Les manifestations contre les réformes de l’enseignement ont mobilisé ces dernières semaines des milliers d’enseignants, d’étudiants et de jeunes à travers la Fédération Wallonie-Bruxelles. Cette mobilisation exceptionnelle témoigne d’une inquiétude profonde face aux choix posés par la majorité MR-Les Engagés pour l’avenir de notre école.
Si certains débordements et dégradations de l’espace public doivent être condamnés avec la plus grande fermeté, de nombreuses questions ont également émergé concernant les conditions d’intervention des forces de l’ordre à l’égard de jeunes manifestants, parfois mineurs. Des témoignages, des images et des reportages ont nourri un débat public légitime sur le respect des droits fondamentaux des jeunes dans l’exercice de leur liberté d’expression et de manifestation.
Une enquête a été ouverte afin de faire la lumière sur certains faits rapportés. Il appartiendra à la justice et aux instances compétentes d’établir les responsabilités éventuelles.
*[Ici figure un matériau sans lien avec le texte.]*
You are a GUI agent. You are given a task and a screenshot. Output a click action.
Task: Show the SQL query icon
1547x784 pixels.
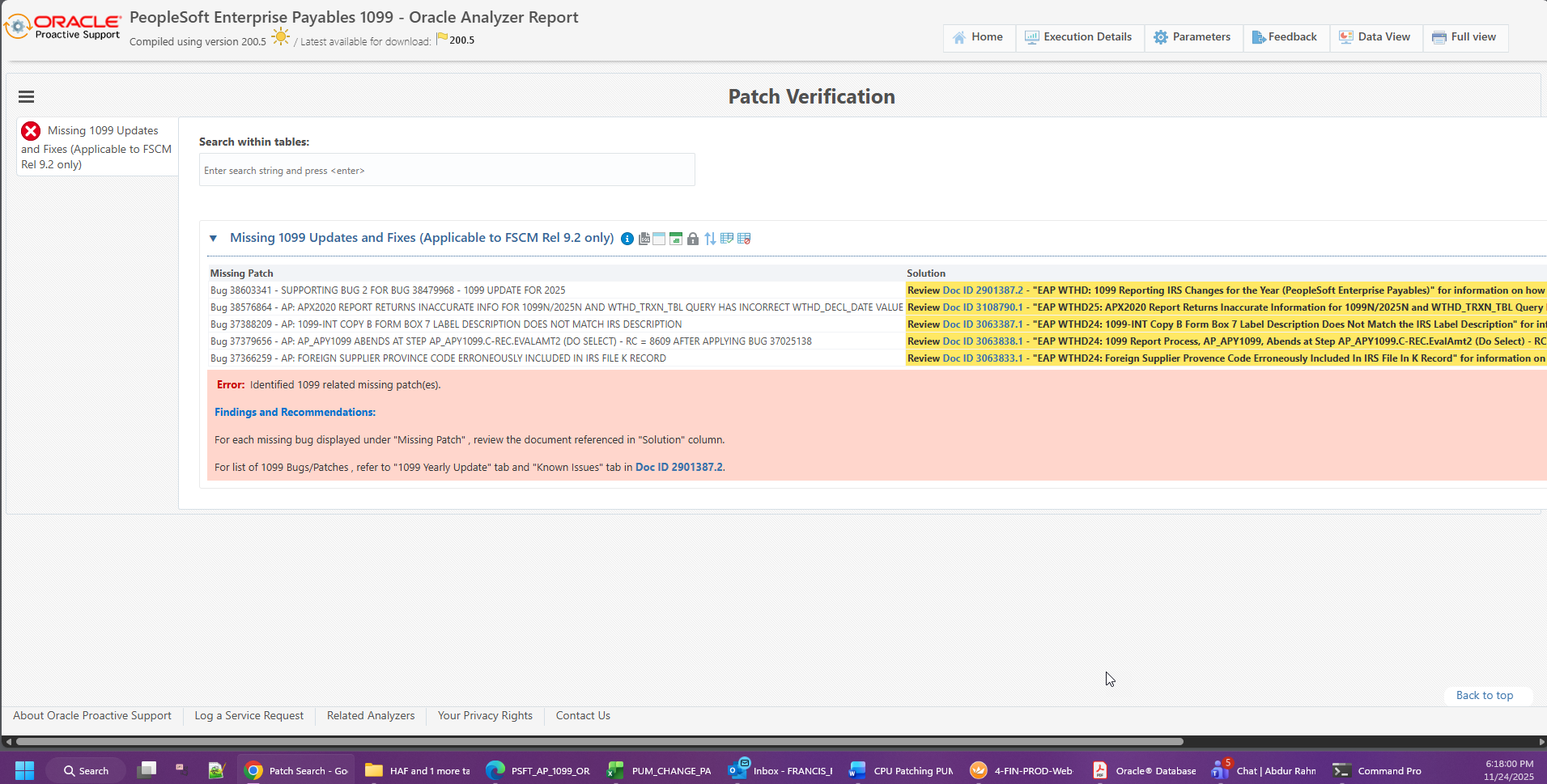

Le rôle du Parlement est différent : il consiste à écouter, comprendre et tirer les enseignements nécessaires pour l’avenir.
C’est pourquoi lib.res a demandé au Président de la Commission de l’Enfance, de la Jeunesse, de l’Aide à la jeunesse, des Maisons de justice, de la Santé, des Droits des femmes et de l’Égalité des chances l’organisation d’auditions parlementaires consacrées à ces événements.
Nous souhaitons que la commission puisse entendre des jeunes ayant participé aux manifestations, des organisations de jeunesse, des observateurs de terrain, des journalistes et créateurs de contenu ayant documenté les faits, le Délégué général aux droits de l’enfant, ainsi que les autorités locales et policières concernées.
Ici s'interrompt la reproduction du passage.